El exceso de distracción ha dado lugar a unas sociedades algo indolentes. Si los romanos entendieron aquello del pan y circo como una combinación infalible para el sometimiento del súbdito al poder, los nuestros podrían suscribir aquello de cotilleo, telenovela y concurso como los tres ejes de la verdadera reforma mental que propicia la sumisión. Esta semana, tras el disparate de una votación reñida en el Congreso con traiciones, cálculos insustanciales, mentiras y equilibrios precarios, fuimos testigos de un resultado causado por el error de un diputado a la hora de pulsar en el teclado de casa el signo de su votación. Sin escarbar demasiado, y con el buen ánimo de perdonar el tropezón, deberíamos concluir que tan solo se trató de un despiste. De una distracción como las que ocurren cada día, algunas incluso al volante del coche y con resultado mortal.
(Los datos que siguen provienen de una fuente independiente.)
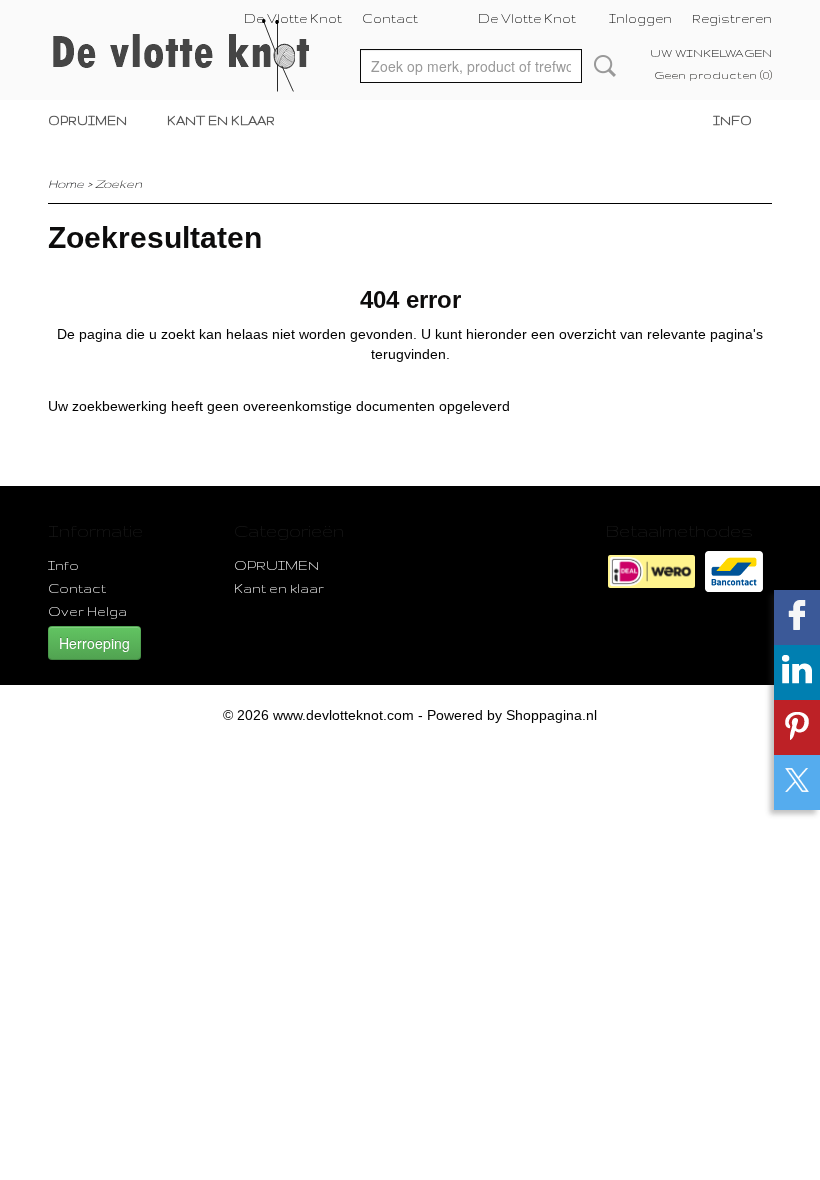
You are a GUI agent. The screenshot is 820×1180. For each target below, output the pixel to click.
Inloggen (640, 18)
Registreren (732, 18)
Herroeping (94, 643)
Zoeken (601, 66)
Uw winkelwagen (711, 53)
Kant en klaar (221, 120)
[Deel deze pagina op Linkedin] (797, 672)
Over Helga (87, 611)
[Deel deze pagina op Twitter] (797, 782)
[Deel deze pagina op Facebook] (797, 617)
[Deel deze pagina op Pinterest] (797, 727)
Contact (390, 18)
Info (732, 120)
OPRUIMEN (87, 120)
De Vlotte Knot (293, 18)
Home (66, 183)
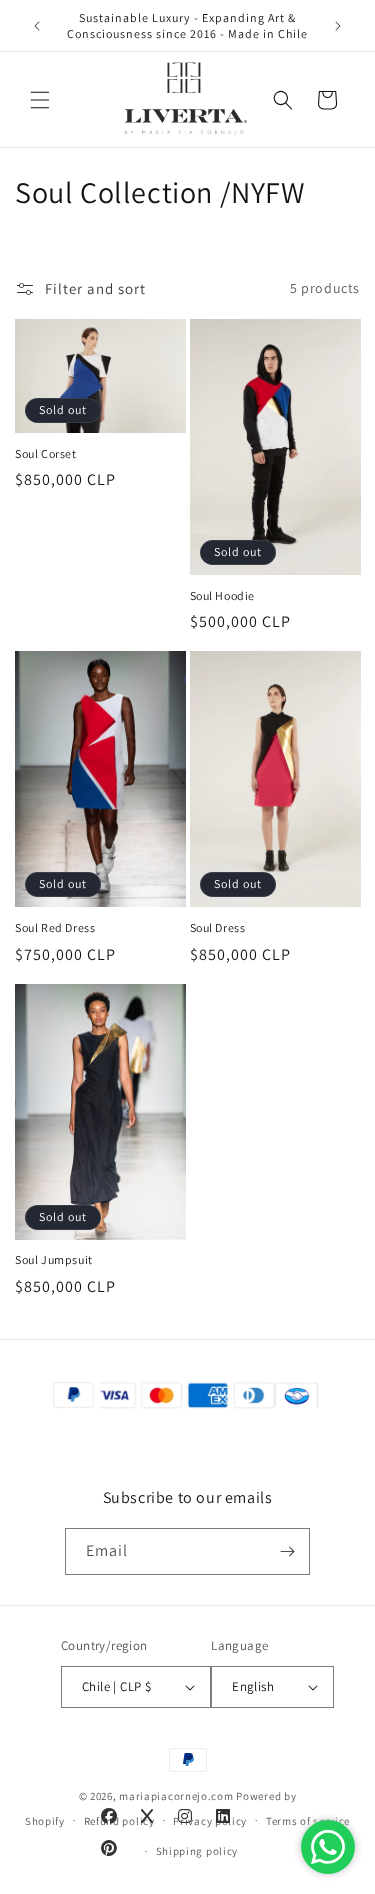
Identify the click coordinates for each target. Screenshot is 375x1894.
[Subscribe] (287, 1551)
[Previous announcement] (37, 26)
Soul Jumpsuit (54, 1259)
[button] (40, 100)
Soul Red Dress (55, 927)
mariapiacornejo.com (176, 1796)
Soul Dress (218, 927)
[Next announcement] (338, 26)
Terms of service (308, 1821)
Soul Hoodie (223, 595)
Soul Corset (46, 453)
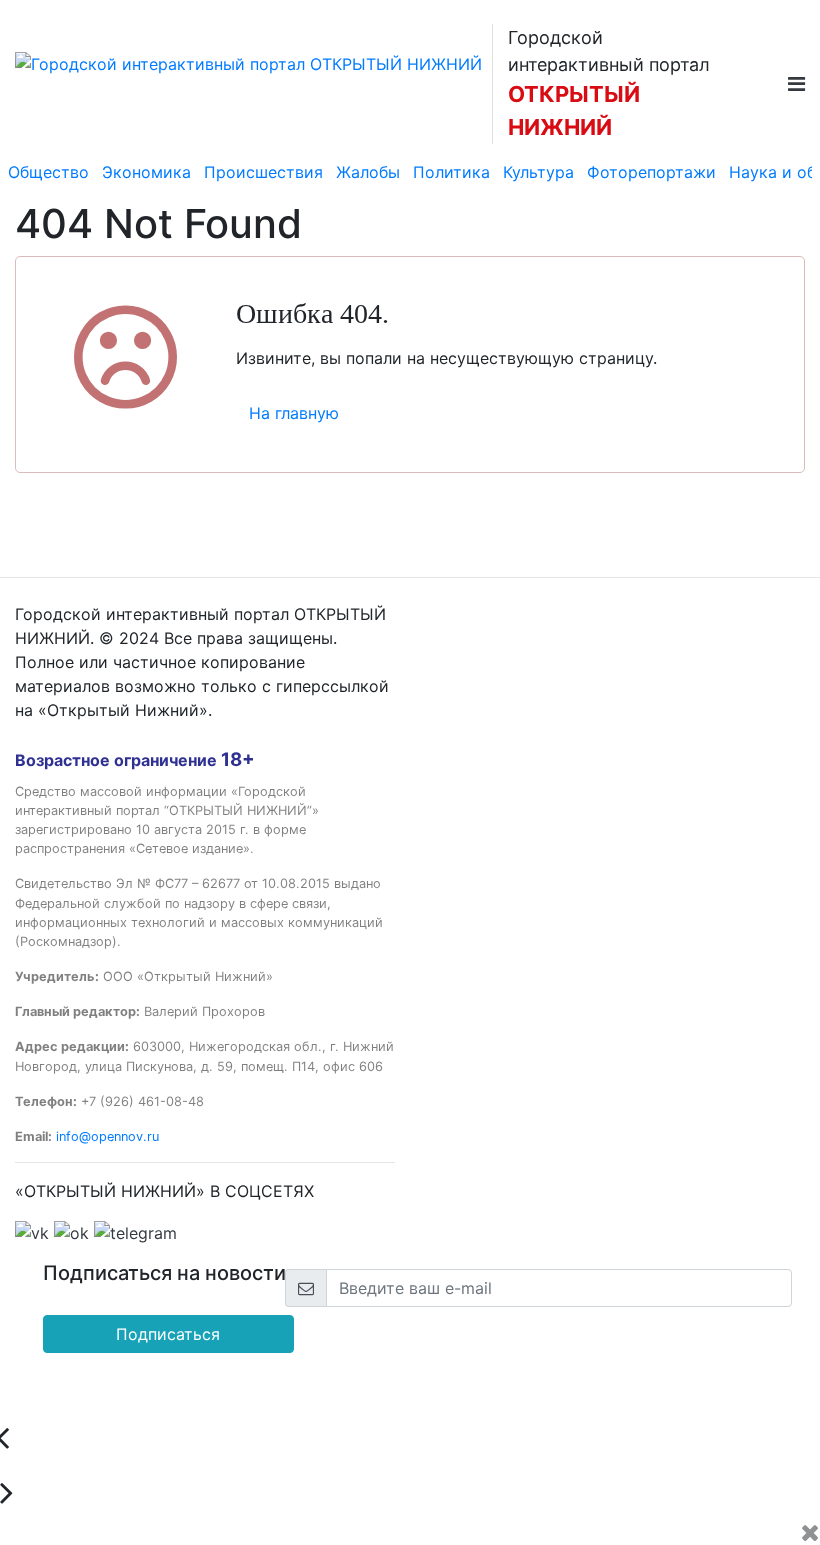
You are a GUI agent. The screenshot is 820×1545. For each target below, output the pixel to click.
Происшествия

La mayoría de ellas, según se sabe, suceden por la atención dividida entre aquello que estás haciendo y el teléfono móvil o cualquier otra pantalla cercana. Es decir, que la distracción resta concentración por ese empeño nuestro en hacer varias cosas a la vez, una habilidad para la que hay dudas de que estemos dotados.

Ante un entretenimiento inteligente, absorbente y que obliga a estar alerta, ha surgido una distracción inane, de planicie neuronal, pueril. Es sobre ella en la que hemos depositado nuestro tiempo de ocio mayoritario. Después de descubrir que ser pensantes nos convertía en dominadores, hemos adquirido la costumbre de no pensar, de comer sobre la marcha, de hablar sin reflexionar, de opinar sin datos, de querer ganar sin esfuerzo y de tener la razón sin gimnasia dialéctica. No es que seamos idiotas; es que estamos en pausa. No es que no nos preocupen los grandes conflictos que acosan a la humanidad; es que estamos distraídos en otra cosa y preferimos no responsabilizarnos. Ahora voy, ya me pongo, te lo mando en un minuto, no me calientes la cabeza, relax. Hay espacio para todo, pero entregados a la distracción es muy normal que acabemos haciendo justo aquello que más nos perjudica.